Chant de Tziganes à Cannes Classics

Photo du film Skupljači Perja (J'ai même rencontré des Tziganes heureux) © DR

Présidente de l’Association de Sauvegarde des œuvres d’Aleksandar Petrovic, Radmila Petrovic Cvoric, la sœur du réalisateur yougoslave disparu il y a plus de vingt ans évoque Skupljači perja (J’ai même rencontré des Tziganes heureux). Un long métrage présenté en copie restaurée à Cannes Classics, cinquante ans après que le film a décroché le Grand Prix du Festival de Cannes 1967.

Votre frère s’était penché sur la vie des Tziganes. Qu’a réussi à montrer le film à l’époque ?

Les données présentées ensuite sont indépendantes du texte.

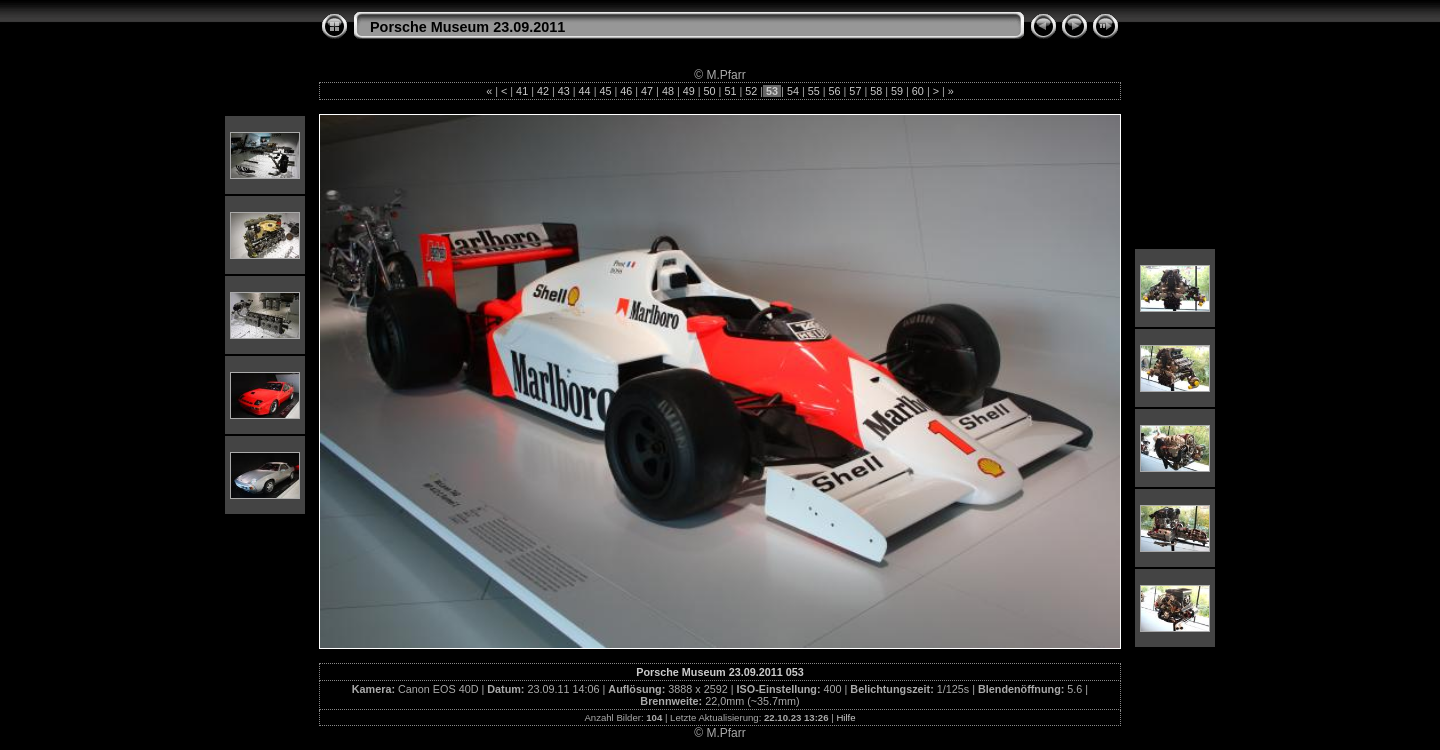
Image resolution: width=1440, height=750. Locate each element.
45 (605, 91)
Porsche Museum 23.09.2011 (467, 27)
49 (689, 91)
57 (855, 91)
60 (918, 91)
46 (626, 91)
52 (751, 91)
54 (793, 91)
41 (522, 91)
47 (647, 91)
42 (543, 91)
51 (730, 91)
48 (668, 91)
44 (585, 91)
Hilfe (845, 717)
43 (564, 91)
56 (835, 91)
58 (876, 91)
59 (897, 91)
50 (710, 91)
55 (814, 91)
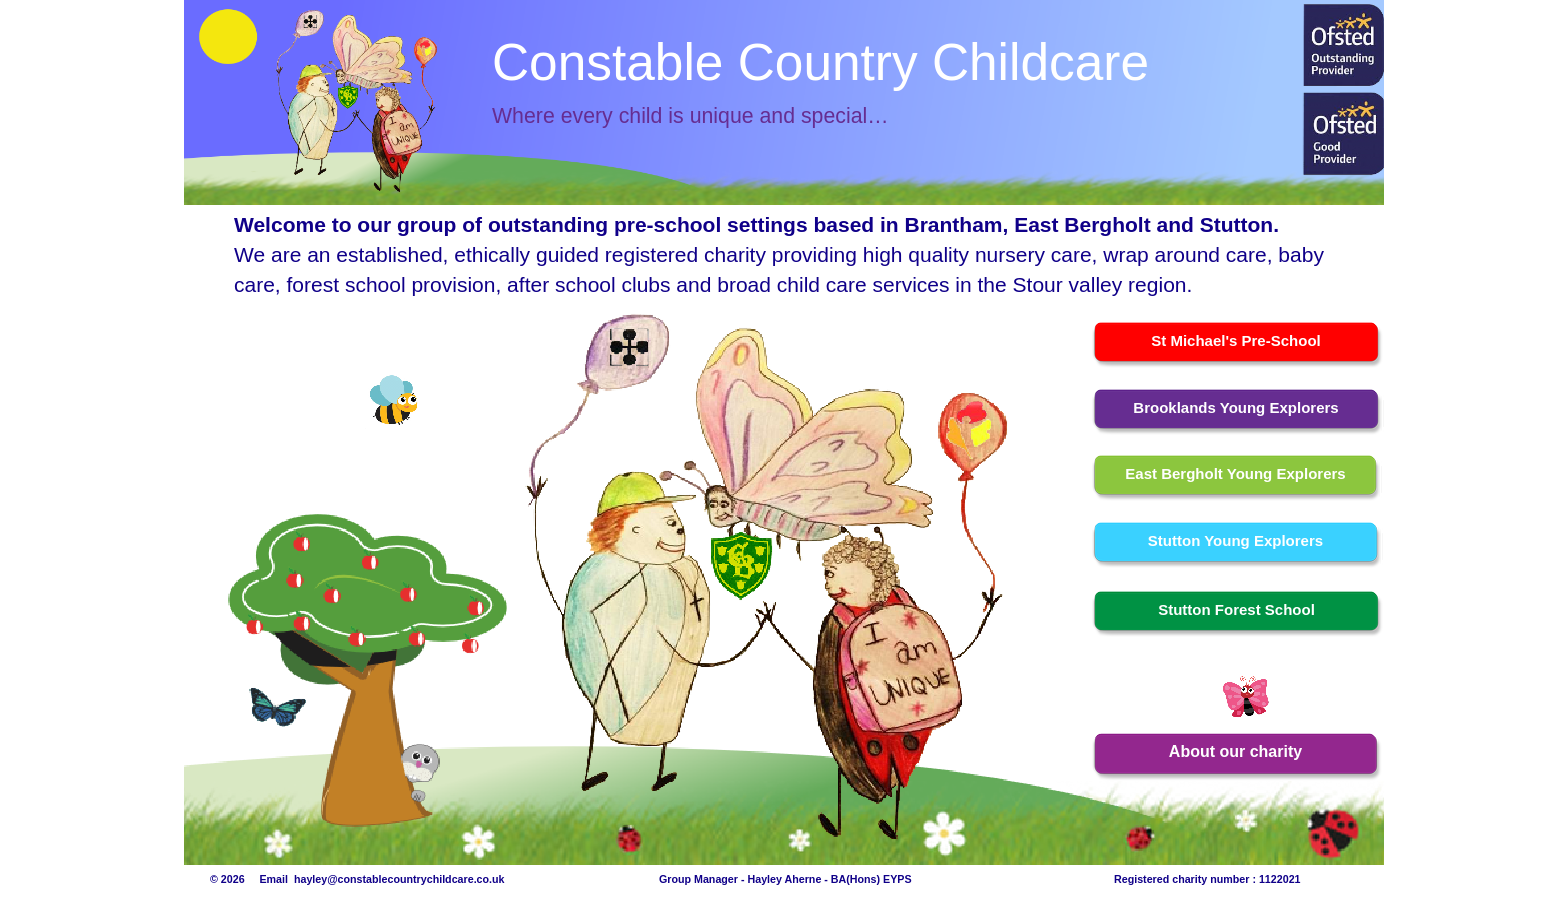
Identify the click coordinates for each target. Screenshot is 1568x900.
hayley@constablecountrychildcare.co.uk (399, 879)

En 1967, J’ai même rencontré des Tziganes heureux était le premier film à montrer les Roms dans leur milieu, parlant leur langue, avec des acteurs non professionnels. Ce film est à l’origine de deux décisions importantes pour les Tziganes. La chanson Djelem Djelem, chantée par Olivera Vuco, qui est une actrice serbe, pas Rom, est devenue l’hymne international de tous les Tziganes. Ensuite, en France, après une projection à la Cinémathèque de Paris devant les représentants Rom et des personnalités du gouvernement, un débat a abouti à une circulaire de 1967 qui a reconnu la nécessité de la scolarisation des enfants nomades.

Le film a été largement primé : à Cannes, en Yougoslavie au Festival de Pula, il a été nommé aux Oscars du meilleur film étranger en 1968, aux Golden Globes… En Yougoslavie, il a été désigné meilleur film de l’histoire du cinéma du pays. Tito, le dirigeant suprême de la Yougoslavie communiste, était ravi qu’on parle en bien de son pays à travers le succès de J’ai même rencontré les Tziganes heureux.

Avez-vous des anecdotes au sujet du film ?   

Petite anecdote racontée par mon frère :

« Suite au succès du film à Cannes et à Pula, Tito a invité la délégation de travailleurs du cinéma à sa résidence d’été, l’île Brioni. Il avait l’habitude de regarder un film presque tous les soirs, surtout des westerns américains, paradoxal pour un communiste. Il avait aussi aimé mon film. Tito nous a fait visiter son domaine, il ressemblait à un riche planteur sud-américain. J’ai alors commis une grosse gaffe. Tito semblait enjoué et détendu après quelques whiskys. J’ai alors estimé que c’était le bon moment pour lui poser la question qui me travaillait depuis longtemps : « Camarade Président, pourrait-on faire quelque chose pour nos Tziganes?» Tito a répondu : « Et comment tu imagines cela, Petrovic ? ». Un pesant silence s’en est suivi. Il a fait très froid subitement alors qu’on était en été. »

Quel type de réalisateur était Aleksandar Petrovic ? Peut-on dire qu’il «était un réalisateur engagé » ?

Les guerres, la politique et le communisme ont joué un rôle fondamental dans le travail et la carrière de mon frère. Il disait : « la vérité artistique est plus importante et profonde que la vérité politique, en tout cas c’est la plus durable ». Le traumatisme de l’occupation nazie, des bombardements de Belgrade, de l’exode ont inspiré pratiquement tous ses films. Il n’était pas le seul auteur engagé dans la Yougoslavie des années 60-70, mais il avait une sensibilité particulière, un don d’observation pour dépeindre la société telle qu’elle est qui n’était pas du goût du régime de Tito. Deux de ses films (Il pleut dans mon village et Le Maître et Marguerite) ont été interdits en Yougoslavie pendant des années et il n’a pas pu y faire de films pendant 18 ans.